I didn’t use assert and retract because I needed a transactional data store that can make changes to the database that are visible to subsequent predicates but only commits those changes on success, unlike (my understanding of) assert and retract. (Also as a side note almost all of the data in my program is stored as triples so that was a nice fit, but mostly a secondary win)

The RDF rdf_transaction/1 predicate and store semantics have so far been perfect from that respect. Are there assert/retract variants that support transactions using the same semantics as rdf_transaction/1?

No. That probably will get there someday, but quite likely not very soon. A lot of the stuff that needed to make this possible is already in place.
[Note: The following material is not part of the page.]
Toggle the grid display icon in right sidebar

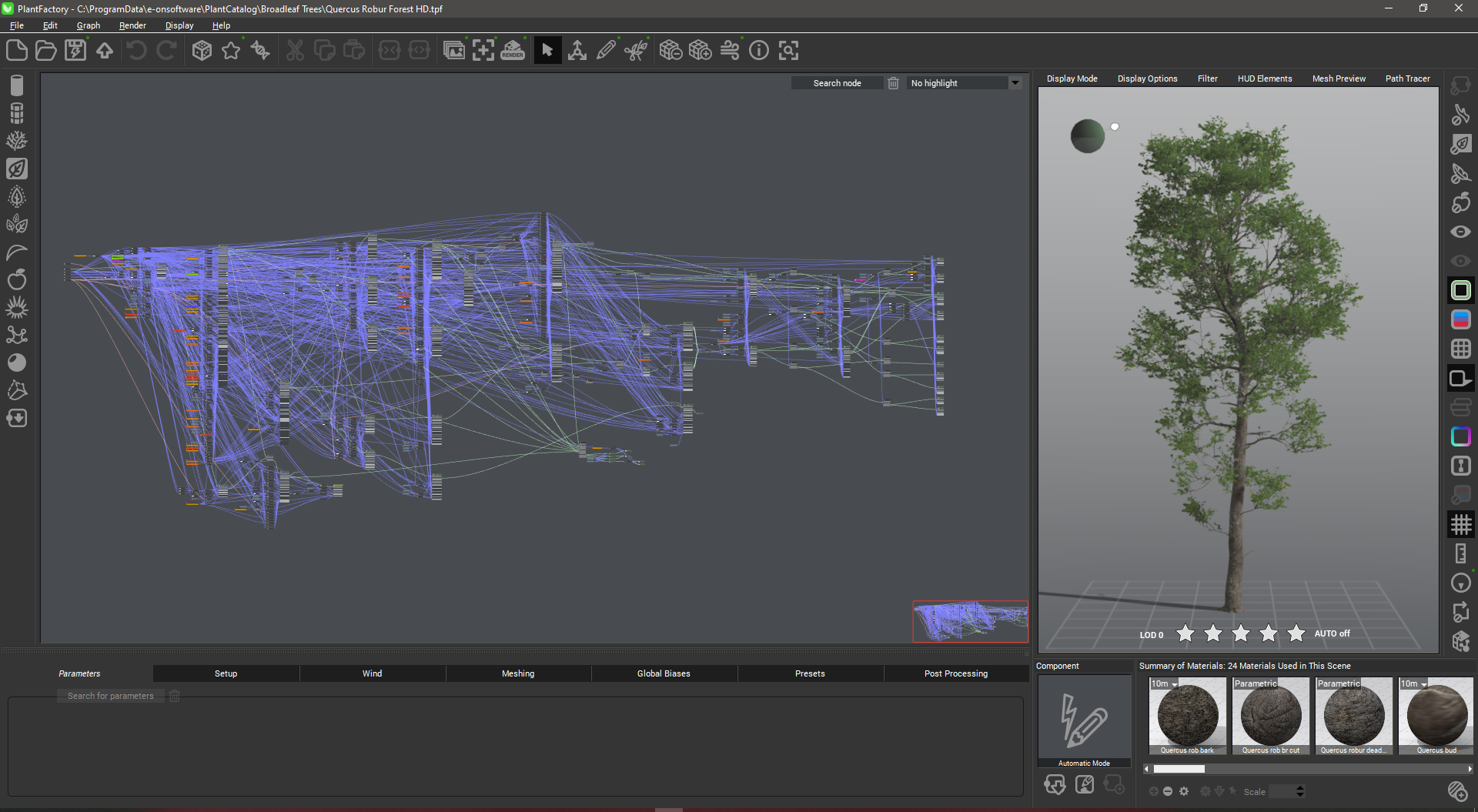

I don’t know. It probably also depends heavily on the index requirements you have. I think it would require rethinking the entire RDF infrastructure, although a lot of the good stuff such as the parsers and serializers and the RDF literal representation can be reused.

You know about TRILL? I think this actually doesn’t use tabling. Thea also contains transformation of OWL to a (tabled) Prolog program.